Tuning ConnectionBufferSize
Poor network utilization for large TCP data transfers is often a symptom of an overly small ConnectionBufferSize. The ConnectionBufferSize is the size of the send and receive buffers used by the connection oriented transports, and in particular the TCP transport where the default size is 8 KB.
If all of the following factors are present, then you might want to investigate whether tuning the connection buffer size will improve the performance of your application:
- Using the TCP transport in a binding
Bottleneck is in data transfer rather than data computation
- Regularly transferring large messages or experiencing high connection latency
- Network utilization is noticeably lower than file copies or other data transfers between the same two machines
On the other hand, the following factors might discourage you from increasing the connection buffer size:
- Memory pressure
Interactive applications
I’ve previously recommended increasing the ConnectionBufferSize up to 64 KB once the network speed exceeds 100 Mbps and keeping the default for slower networks.
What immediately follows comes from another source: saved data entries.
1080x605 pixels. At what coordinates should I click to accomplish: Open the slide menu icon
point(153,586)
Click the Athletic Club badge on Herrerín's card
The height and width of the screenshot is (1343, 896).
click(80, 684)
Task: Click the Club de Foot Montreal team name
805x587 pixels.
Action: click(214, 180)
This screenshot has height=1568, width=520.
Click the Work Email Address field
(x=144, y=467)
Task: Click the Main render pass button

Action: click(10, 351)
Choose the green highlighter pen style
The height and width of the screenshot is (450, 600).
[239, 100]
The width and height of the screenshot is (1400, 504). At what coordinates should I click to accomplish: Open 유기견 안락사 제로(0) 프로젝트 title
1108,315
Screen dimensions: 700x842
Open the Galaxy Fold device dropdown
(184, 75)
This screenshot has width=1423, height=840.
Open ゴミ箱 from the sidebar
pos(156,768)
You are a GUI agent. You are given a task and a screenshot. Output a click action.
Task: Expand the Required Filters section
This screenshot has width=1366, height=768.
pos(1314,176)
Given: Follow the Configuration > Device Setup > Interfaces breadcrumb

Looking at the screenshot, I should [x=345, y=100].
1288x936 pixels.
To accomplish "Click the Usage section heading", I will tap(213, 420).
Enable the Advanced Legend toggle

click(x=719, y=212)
I’ve found recently though several deployments where performance has benefited from bumping up the connection buffer size more aggressively. The exact optimal values for a deployment depend on many factors besides the bandwidth, such as the frequency of dropped packets, transmission latency, and the presence of routers or bridges.
I’m now considering recommended ranges of 8 KB-32 KB for connection up to 100 Mbps and 32 KB-256 KB for faster connections. If you’ve tried tuning the ConnectionBufferSize of a WCF application and seen optimal values significantly outside these ranges, I’d be interested in hearing from you.